* _What to work on_
Copy the data below word for word, beginning at the line that contains "Given: Open Security" and stopping after the line that contains "(x=246, y=293)".

* _Provided information_
----
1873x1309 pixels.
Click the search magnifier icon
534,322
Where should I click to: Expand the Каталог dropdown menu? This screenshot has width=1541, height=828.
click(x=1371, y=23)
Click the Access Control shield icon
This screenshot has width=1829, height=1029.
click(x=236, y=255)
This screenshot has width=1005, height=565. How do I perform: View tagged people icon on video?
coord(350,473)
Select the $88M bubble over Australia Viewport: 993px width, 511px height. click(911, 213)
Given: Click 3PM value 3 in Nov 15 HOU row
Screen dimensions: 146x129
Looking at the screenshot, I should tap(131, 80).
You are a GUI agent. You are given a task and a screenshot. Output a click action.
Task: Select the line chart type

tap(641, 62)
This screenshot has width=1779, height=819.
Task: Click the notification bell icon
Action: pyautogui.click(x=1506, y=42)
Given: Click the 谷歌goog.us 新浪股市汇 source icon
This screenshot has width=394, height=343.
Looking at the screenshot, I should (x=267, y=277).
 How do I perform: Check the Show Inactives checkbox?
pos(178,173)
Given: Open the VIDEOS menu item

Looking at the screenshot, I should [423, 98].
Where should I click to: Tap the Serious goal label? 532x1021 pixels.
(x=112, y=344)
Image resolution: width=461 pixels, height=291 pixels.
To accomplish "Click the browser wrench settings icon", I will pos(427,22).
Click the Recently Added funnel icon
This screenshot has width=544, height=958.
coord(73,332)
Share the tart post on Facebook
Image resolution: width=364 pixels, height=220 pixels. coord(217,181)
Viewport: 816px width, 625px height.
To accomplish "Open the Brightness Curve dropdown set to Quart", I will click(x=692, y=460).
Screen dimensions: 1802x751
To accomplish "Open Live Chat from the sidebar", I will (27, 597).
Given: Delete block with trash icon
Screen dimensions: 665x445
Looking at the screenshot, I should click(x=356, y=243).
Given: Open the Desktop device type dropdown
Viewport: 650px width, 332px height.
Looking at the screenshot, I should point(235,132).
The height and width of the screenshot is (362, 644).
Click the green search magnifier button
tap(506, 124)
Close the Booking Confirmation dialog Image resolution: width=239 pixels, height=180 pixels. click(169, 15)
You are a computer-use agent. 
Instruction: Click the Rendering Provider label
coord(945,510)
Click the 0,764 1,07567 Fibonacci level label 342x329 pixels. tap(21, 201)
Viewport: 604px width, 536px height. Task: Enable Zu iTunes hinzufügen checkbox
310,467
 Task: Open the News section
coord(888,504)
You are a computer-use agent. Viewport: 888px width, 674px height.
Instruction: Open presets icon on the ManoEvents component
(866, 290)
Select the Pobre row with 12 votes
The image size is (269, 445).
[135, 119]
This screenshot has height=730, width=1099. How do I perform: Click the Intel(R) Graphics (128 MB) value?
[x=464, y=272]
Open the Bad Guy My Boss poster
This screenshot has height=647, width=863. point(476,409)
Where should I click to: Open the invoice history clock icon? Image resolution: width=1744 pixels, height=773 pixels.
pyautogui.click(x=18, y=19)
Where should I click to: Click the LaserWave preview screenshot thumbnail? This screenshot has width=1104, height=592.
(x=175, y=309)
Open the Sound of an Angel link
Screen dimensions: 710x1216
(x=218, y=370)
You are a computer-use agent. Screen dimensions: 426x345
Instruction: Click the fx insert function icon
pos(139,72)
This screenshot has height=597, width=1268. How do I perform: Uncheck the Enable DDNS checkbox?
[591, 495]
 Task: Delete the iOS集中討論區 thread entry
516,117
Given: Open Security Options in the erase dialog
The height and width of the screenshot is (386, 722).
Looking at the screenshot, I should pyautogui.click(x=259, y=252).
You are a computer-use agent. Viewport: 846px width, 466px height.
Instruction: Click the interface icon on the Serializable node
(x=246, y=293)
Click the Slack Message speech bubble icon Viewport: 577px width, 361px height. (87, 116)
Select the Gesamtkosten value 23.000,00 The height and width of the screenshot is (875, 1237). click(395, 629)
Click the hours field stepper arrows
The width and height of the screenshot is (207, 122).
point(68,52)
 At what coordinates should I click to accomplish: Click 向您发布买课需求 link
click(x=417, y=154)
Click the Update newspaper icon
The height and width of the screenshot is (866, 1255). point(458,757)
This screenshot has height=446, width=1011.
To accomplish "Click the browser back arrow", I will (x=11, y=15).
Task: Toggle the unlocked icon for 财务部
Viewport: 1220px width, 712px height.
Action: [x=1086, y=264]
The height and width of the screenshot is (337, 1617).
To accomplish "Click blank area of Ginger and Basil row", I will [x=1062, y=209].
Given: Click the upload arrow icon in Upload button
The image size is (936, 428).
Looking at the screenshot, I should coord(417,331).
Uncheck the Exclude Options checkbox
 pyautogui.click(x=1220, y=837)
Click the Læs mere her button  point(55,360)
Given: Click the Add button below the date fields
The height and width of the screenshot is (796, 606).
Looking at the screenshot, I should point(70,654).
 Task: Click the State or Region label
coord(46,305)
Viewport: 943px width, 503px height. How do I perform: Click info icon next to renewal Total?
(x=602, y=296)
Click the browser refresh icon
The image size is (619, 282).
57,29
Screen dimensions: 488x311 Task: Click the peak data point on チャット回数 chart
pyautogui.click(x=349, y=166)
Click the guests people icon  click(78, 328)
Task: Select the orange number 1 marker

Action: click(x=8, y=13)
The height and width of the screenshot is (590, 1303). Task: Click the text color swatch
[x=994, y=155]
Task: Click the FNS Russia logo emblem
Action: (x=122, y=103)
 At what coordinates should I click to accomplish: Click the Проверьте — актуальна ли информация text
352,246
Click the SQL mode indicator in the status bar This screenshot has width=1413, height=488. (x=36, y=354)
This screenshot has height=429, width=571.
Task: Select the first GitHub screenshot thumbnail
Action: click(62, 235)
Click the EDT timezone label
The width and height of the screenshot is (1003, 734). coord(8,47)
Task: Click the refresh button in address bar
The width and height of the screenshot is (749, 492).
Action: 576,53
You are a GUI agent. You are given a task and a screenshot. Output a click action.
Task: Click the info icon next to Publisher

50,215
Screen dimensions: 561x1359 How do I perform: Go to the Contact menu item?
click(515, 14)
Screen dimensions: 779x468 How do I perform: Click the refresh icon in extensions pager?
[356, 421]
----
* _Answer_
Given: Open Security Options in the erase dialog
The height and width of the screenshot is (386, 722).
Looking at the screenshot, I should pyautogui.click(x=259, y=252).
You are a computer-use agent. Viewport: 846px width, 466px height.
Instruction: Click the interface icon on the Serializable node
(x=246, y=293)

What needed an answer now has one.